第六話 初期調査とこれからのこと
「……おいラーグ、聞こえてるか?今日はこれで終わりにして、開始地点に戻るぞ」
「隊―長―、俺らこの辺グルグルしてたわけじゃないっすよね?」
車に乗り込んでドサッとそこらへんに座った俺の横に、レイルが来て、俺に言葉を返した。
「特殊塗料落としてるから大丈夫よ」
「特殊塗料?なんだそれ」
「光を当てると光るの。ブラックライトじゃなくても光るから車のライトでも分かるのよ。かつ塗料自体は透明だからそのままじゃ見えないし染み込むから……まぁここはどうか分からないけど、でもそのおかげで消えないし……」
「ふぅん。マーキングにはちょうどいいってわけだ」
「まぁ、そういうこと」
「はぁ、疲れた~。早歩きってツラいよな、結構」
「あ、そうだよね。お疲れ様。あ、水持ってくるね」
レイルが奥の方に入っていく。と、ロイ隊長が話し掛けて来た。
「明日には調査チームの車を見つけるぞ。いつものポイントは明るくて地上との通信もしっかりできるが、あそこから離れると周りも闇に包まれて、通信の調子もおかしくなる」
「……そうなんすか。俺、外歩いてたから暗いな、ぐらいにしか気にしてなかったっすけど……」
「あぁ、ほぼ一日空けたからな。ラキとグレイと通信をして、地下の様子の分析でもしてもらおうと思っている。安否も確認できるからな」
「そうっすね。でもグレイとラキなら、俺らが全滅しても生きてますよきっと」
「あぁ。そんな気もするが、全員で行動する作戦には今更変更できないしな」
そこで扉が開く音がして、レイルが戻ってきた。
渡された水の入ったグラスを受け取る。
「あぁ悪ぃ。ありがと」
レイルに礼を言ってゴクゴクと飲み干すと、「あ、飲んじゃったの?もう一杯持ってくる?」とレイルが言った。

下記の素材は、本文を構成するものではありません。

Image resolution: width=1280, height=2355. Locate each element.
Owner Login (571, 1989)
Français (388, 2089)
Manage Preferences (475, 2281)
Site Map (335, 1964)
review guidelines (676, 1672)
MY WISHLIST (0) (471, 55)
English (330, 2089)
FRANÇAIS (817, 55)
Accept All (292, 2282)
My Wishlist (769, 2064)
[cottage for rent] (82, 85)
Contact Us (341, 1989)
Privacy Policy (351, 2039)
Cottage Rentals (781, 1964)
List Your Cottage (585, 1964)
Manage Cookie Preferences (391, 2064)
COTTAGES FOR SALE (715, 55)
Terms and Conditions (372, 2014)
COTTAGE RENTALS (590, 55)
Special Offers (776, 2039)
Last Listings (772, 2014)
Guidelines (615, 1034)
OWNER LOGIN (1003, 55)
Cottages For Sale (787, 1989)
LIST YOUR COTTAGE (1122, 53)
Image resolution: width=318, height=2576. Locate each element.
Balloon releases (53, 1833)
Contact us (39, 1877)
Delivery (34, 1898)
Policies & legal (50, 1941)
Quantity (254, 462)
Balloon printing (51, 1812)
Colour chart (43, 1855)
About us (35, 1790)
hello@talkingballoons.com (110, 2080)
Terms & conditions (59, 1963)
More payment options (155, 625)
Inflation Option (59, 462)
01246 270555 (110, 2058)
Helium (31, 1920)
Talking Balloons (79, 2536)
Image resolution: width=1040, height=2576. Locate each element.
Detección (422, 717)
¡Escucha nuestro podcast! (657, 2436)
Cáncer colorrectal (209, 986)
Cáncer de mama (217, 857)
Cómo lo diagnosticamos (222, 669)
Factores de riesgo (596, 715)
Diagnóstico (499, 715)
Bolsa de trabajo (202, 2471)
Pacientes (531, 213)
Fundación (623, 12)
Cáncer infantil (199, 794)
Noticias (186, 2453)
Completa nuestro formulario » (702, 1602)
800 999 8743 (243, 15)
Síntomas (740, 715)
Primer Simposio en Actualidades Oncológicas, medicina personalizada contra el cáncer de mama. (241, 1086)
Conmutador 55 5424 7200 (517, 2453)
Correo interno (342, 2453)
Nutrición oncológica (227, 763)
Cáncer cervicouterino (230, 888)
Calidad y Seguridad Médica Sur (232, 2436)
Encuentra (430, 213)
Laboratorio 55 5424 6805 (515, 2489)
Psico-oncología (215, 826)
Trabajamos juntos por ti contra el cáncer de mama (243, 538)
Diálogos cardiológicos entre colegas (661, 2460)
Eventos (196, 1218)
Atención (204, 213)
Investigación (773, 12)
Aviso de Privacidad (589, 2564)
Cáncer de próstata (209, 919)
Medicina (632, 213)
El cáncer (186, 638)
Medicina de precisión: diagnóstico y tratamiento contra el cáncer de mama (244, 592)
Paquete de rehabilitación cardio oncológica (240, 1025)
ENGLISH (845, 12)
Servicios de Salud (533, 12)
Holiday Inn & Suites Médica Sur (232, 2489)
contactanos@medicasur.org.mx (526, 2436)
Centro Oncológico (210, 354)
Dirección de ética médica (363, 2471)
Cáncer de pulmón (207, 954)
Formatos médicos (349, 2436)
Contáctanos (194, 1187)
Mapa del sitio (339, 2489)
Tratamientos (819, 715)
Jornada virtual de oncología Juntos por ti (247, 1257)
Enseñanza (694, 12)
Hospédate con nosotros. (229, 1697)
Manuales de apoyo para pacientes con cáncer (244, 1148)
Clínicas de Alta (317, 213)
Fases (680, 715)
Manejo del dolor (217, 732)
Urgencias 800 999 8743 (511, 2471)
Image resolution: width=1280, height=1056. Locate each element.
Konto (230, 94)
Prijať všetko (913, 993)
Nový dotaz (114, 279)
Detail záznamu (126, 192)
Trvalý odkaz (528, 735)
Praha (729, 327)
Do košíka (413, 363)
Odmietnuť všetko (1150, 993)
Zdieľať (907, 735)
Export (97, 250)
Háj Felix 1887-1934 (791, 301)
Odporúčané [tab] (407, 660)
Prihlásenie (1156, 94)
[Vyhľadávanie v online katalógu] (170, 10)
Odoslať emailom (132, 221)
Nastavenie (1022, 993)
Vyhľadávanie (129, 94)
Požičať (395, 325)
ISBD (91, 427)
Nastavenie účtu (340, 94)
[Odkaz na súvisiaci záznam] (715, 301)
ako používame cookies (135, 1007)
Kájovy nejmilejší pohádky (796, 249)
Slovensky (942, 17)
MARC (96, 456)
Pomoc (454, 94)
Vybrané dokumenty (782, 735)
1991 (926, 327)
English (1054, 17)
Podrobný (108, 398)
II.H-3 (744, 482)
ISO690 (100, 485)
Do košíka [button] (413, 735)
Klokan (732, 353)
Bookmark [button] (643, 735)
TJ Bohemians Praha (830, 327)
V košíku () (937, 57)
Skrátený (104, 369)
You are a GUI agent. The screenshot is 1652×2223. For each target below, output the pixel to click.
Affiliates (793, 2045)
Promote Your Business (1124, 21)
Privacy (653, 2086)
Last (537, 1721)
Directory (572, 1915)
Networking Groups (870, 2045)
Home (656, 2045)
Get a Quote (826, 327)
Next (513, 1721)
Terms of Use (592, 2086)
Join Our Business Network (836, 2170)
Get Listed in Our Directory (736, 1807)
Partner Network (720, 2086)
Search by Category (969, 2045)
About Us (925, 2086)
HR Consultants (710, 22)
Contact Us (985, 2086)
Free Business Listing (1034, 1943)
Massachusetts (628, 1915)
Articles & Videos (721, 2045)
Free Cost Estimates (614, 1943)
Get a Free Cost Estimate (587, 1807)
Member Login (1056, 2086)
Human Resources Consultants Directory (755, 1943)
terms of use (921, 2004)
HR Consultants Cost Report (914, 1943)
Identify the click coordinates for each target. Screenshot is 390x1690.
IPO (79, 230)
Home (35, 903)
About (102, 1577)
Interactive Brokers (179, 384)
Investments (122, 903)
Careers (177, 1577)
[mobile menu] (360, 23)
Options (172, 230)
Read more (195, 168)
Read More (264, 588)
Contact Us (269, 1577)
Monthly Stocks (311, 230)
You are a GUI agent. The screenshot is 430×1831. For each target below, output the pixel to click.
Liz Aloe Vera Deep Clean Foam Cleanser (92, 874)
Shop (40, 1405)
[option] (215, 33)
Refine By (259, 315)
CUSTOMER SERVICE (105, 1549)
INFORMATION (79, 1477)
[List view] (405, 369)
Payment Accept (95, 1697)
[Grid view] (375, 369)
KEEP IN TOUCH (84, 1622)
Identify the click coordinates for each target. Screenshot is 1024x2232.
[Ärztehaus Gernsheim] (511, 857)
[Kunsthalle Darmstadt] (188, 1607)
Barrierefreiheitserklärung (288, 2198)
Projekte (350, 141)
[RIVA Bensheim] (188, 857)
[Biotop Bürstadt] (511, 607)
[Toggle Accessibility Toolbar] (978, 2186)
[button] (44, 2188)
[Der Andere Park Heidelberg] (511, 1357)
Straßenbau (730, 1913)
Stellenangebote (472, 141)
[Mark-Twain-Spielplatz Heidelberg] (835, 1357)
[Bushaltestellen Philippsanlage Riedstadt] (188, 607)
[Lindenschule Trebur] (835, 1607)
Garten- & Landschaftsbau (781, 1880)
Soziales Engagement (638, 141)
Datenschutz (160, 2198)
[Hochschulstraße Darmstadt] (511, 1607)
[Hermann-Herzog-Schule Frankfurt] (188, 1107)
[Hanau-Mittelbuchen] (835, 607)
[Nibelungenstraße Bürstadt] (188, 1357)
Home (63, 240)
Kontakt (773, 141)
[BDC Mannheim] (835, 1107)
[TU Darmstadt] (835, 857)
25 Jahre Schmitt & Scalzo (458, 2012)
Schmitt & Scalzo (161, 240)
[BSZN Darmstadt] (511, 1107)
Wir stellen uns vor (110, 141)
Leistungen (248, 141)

レイルに行かせるのもなんだと思った俺は、「あぁ、うん。自分で行くわ。ありがとな」とレイルに言って奥へ入っていく。
正直言うと、俺、ロイ隊長苦手なんだよねー。とっつきにくいっていうの?オーラがなんか、ねぇ。隊長なのになー。
「おーい、ラーグ?」
「んー?」
レイルに呼ばれて奥から出て行けば、ロイ隊長が言った。
「俺たちは今、三人だけだ。明日の行動をどうするか、全員で決めようと思う」
「はーい。まぁ、そうすればバラバラになっちゃってもどうにかなりますもんね」
「俺も特に異議なし」
「そうか。そうだな……明日もラーグに外を歩かせるわけにもいかないだろうから、車のスピードで長距離を走ってみようと思うんだが、お前たちはどう思う?」
「それ賛成。俺今日さすがに疲れたし、戦闘になったらやばいし」
俺は真っ先に、ロイ隊長の言葉に賛成した。
また明日もこんなことをやらされたのでは、いくら訓練を積んでいるとはいえ、無理が出てくるはずだ。
「レイルはどうだ?」
「あ、はい。私もその案に賛成です」
レイルもロイ隊長の案に賛成した。これで明日の行動予定は決まったようなものだ。
「じゃー俺、中にいられるんだな。よかったよ、外危ないし」
「そうだね。疲れたなら仮眠でもとる?ご飯作ったら起こすよ?」
レイルの言葉に肯定の返事をしようとして、その場にはロイ隊長もいることを思い出した。
ちらとロイ隊長を見れば、彼と目が合った。
「あ……」
「今夜も見張りがある。ラーグ、お前からだからな」
「あー、はい、分かりました。……んじゃ、ちょっと寝てくるわ」
後の言葉はレイルに向けて言った。俺は仮眠室に向かおうとして身を翻す。
すると、付いて来ないと思っていたレイルが、後から付いて来た。
「見張りまでにちゃんと寝といてね。疲れただろうけど、きっと明日には全部見つかって帰れるよ」
「そうだな。そうなると嬉しい」
レイルの言葉に返事をして、俺は仮眠室に入った。
廊下に残ってそんな俺を見つめるレイルが、ため息を吐いた気がした。